Bu hükmün de sanık müdafisi tarafından temyiz edilmesi üzerine, Yargıtay Cumhuriyet Başsavcılığının 01.12.2017 tarihli ve 41755 sayılı “bozma” istekli tebliğnamesiyle dosya, kararına direnilen Daireye gönderilmiş, inceleme yapan Yargıtay 13. Ceza Dairesince 09.07.2018 tarih ve 247-10631 sayı ile, direnme kararının yerinde görülmemesi üzerine Yargıtay Birinci Başkanlığına iade edilen dosya, Ceza Genel Kurulunca değerlendirilmiş ve açıklanan gerekçelerle karara bağlanmıştır.
TÜRK MİLLETİ ADINA
CEZA GENEL KURULU KARARI
Özel Daire ile Yerel Mahkeme arasında oluşan ve Ceza Genel Kurulunca çözümlenmesi gereken uyuşmazlık; 6352 sayılı Kanun"un geçici 2/2. maddesi gereğince bilirkişi tarafından tespit edilecek olan katılan kurumun zararını gidermesi hâlinde hakkında ceza verilmesine yer olmadığına karar verileceğine dair sanığa bildirimde bulunulmadan atılı suçtan mahkûmiyet kararı verilmesinin isabetli olup olmadığının belirlenmesine ilişkin ise de; Yargıtay İç Yönetmeliğinin 27. maddesi uyarınca öncelikle, sanığın ve katılanın bozmaya karşı diyeceklerinin tespiti amacıyla duruşmadan haberdar edilmeleri gerekliliğine uyulmadan ve duruşma açılmadan tensiben direnme kararı verilmesinin isabetli olup olmadığının değerlendirilmesi gerekmektedir.
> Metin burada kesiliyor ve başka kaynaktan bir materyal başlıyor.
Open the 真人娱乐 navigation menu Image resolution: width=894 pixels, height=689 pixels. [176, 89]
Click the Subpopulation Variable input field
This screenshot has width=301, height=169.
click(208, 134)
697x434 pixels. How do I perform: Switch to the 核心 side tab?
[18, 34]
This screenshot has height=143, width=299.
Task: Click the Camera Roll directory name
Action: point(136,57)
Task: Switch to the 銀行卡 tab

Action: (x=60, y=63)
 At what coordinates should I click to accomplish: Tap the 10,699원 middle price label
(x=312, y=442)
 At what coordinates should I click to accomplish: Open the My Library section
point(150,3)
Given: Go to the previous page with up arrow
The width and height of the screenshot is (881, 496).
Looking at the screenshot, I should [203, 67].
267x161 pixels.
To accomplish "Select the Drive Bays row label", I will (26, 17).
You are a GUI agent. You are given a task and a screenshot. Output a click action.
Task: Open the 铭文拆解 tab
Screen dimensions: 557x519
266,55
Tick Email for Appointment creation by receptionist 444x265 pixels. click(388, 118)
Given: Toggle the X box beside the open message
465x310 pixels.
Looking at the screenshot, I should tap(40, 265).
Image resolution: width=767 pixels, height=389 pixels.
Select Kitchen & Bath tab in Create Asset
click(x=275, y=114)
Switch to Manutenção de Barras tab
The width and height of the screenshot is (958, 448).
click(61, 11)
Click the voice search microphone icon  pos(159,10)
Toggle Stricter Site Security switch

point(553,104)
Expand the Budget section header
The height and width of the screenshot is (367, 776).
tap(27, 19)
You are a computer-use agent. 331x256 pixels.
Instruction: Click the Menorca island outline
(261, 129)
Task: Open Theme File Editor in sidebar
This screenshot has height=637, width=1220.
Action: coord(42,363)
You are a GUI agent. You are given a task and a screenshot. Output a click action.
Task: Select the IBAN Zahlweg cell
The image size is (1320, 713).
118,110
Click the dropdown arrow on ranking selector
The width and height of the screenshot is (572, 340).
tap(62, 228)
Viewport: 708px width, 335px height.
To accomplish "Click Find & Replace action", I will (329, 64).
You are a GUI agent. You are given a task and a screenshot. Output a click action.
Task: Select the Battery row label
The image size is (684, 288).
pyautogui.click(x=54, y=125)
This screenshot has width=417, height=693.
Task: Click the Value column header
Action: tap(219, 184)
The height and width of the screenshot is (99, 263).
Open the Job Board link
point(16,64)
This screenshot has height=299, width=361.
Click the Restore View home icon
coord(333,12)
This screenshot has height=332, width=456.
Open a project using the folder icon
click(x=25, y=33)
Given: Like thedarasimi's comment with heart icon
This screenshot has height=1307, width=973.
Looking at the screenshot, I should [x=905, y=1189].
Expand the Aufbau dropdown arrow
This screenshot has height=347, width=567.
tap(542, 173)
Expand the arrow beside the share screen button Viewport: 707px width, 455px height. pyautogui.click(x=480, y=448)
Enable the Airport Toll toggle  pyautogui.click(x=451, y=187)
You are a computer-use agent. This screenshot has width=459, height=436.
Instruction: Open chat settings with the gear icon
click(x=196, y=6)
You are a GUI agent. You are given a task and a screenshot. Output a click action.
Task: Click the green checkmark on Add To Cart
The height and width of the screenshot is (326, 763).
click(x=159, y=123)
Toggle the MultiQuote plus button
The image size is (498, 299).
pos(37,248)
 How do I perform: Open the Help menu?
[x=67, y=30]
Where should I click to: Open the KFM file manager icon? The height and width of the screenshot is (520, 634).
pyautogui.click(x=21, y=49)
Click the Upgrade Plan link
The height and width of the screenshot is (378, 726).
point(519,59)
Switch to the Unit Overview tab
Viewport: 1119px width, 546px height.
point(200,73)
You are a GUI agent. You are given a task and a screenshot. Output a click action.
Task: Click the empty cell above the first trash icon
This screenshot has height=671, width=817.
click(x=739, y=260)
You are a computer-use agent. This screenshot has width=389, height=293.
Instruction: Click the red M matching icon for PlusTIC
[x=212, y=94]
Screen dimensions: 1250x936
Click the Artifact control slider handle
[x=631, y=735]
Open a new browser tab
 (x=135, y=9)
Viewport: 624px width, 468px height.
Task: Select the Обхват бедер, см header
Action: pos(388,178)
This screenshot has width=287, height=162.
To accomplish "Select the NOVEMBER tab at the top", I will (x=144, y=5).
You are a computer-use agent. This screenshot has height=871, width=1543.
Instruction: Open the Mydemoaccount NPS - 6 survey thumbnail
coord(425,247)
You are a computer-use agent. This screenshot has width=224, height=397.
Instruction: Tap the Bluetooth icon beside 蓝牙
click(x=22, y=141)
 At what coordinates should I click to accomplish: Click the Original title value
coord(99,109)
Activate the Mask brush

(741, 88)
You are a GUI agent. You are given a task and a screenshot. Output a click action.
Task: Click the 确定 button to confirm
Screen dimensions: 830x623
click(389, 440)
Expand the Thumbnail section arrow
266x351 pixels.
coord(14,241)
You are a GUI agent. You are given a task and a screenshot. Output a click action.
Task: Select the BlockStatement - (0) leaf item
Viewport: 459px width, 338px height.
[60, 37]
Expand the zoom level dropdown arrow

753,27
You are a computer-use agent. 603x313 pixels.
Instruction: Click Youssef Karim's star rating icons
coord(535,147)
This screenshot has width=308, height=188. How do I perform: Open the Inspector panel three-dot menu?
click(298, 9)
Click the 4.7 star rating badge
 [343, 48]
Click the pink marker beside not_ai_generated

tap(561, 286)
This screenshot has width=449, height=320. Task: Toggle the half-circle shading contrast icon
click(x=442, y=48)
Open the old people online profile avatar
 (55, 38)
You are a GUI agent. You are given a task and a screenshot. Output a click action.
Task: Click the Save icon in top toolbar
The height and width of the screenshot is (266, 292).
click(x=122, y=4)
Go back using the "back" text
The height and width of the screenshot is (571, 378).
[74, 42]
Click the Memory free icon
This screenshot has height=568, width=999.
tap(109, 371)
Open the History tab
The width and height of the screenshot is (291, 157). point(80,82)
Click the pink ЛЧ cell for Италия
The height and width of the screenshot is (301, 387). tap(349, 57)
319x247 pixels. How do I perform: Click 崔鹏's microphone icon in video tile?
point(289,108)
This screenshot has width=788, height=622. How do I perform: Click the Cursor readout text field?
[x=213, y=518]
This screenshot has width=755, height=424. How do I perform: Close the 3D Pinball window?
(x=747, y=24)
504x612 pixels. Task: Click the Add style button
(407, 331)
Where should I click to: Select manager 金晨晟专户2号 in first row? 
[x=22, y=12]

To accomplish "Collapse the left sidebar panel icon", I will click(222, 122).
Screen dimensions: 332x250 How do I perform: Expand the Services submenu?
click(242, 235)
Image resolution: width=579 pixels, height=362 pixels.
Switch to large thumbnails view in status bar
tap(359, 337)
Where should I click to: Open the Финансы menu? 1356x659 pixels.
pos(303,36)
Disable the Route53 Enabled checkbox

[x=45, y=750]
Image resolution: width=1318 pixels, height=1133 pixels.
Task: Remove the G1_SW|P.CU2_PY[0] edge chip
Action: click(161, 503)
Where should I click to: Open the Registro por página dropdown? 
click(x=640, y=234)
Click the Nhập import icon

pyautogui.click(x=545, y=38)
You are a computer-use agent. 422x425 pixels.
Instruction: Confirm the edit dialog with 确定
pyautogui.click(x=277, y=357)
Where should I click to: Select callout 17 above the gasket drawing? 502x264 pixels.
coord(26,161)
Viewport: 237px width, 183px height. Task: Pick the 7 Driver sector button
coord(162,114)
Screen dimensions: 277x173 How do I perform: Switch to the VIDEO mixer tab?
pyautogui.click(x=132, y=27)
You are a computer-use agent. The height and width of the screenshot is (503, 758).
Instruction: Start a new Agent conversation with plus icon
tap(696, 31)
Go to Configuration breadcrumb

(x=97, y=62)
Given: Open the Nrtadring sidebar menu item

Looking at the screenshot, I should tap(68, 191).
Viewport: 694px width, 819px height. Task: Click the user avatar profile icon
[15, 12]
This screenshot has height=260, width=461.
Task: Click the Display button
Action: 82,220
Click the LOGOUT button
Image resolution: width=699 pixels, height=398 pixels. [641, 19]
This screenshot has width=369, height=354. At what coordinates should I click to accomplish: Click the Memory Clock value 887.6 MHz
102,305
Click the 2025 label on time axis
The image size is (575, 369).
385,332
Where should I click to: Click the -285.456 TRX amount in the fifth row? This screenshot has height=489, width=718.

İncelenen dosya kapsamından;
Özel Dairenin bozma kararından sonra, Yerel Mahkemece, sanık ve katılana Yargıtay bozma ilamı ile duruşma gün ve saatini bildirir davetiye tebliğ edilmeden ve duruşma açılmadan tensiben önceki hükümde direnilmesine karar verildiği anlaşılmaktadır.
5271 sayılı CMK"nın “Davaya yeniden bakacak mahkemenin işlemleri” başlıklı 307. maddesinde;
"Yargıtaydan verilen bozma kararı üzerine davaya yeniden bakacak bölge adliye veya ilk derece mahkemesi, ilgililere bozmaya karşı diyeceklerini sorar.
Sanık, müdafisi, katılan ve vekilinin dosyada var olan adreslerine de davetiye tebliğ olunamaması veya davetiye tebliğ olunmasına rağmen duruşmaya gelmemeleri nedeniyle bozmaya karşı beyanları saptanmamış olsa da duruşmaya devam edilerek dava yokluklarında bitirilebilir. Ancak, sanık hakkında verilecek ceza, bozmaya konu olan cezadan daha ağır ise her hâlde dinlenilmesi gerekir." düzenlemesi yer almaktadır.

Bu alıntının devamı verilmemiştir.